Parlons d'efficacité. De l'utilisation efficace de nos ressources pour en tirer le plus de plaisir possible.

Si j'ai de la nourriture mais que je n'ai pas faim, je la garde pour quand j'aurai faim. C'est là que je l'apprécierai bien davantage.

Si j'ai une grande tablette de chocolat et que je commence à la manger, chaque bouchée est un moment de plaisir. Mais en prêtant attention à chaque bouchée, je remarque qu'après les premières, les suivantes me procurent moins de plaisir. Je n'y prends plus autant de plaisir. Je la finis simplement parce que je l'ai sous la main. Si je la garde et que je la mange à un autre moment où j'en ai envie, j'en tirerai beaucoup plus de plaisir.

En suivant cette logique…

J’ai mangé la moitié du chocolat et un ami qui adore les sucreries arrive. Je pourrais finir le chocolat, mais il est naturel de penser que ce serait du gâchis de le manger moi-même alors qu’il va l’apprécier bien davantage. Pour lui, ce chocolat peut procurer beaucoup plus de plaisir, il en vaut davantage la peine.

Nous avons tous ce sentiment avec certaines personnes, ou dans certains contextes. Certains avec un cercle de quelques personnes très proches, d’autres avec un cercle plus large.

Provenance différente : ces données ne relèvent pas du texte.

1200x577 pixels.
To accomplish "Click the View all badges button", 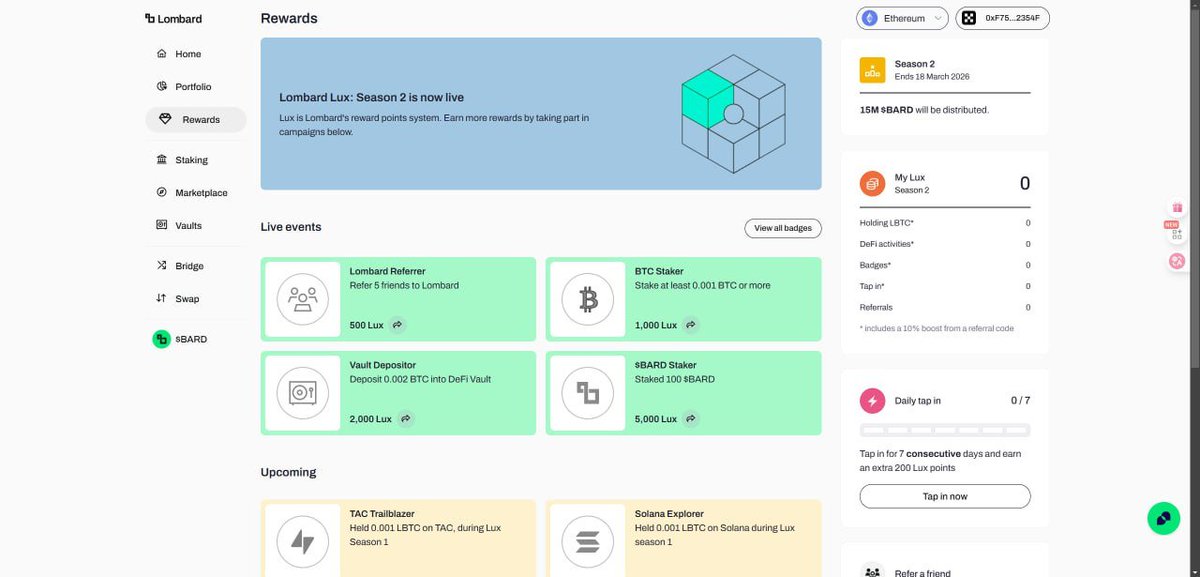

Le fait de ne pas pouvoir concevoir en aucune manière que son plaisir contribue à une somme de plaisir dont je fais partie et dont la croissance est ma croissance relève de l’égotisme, de l’ignorance. En sanskrit, asmitá et avidyá.

Élargir la conscience, c'est élargir ce cercle de personnes et de circonstances. C'est repousser cette frontière qui nous permet de distinguer si le plaisir est le nôtre ou celui d'autrui.

Le but du yoga est d'éliminer complètement cette frontière.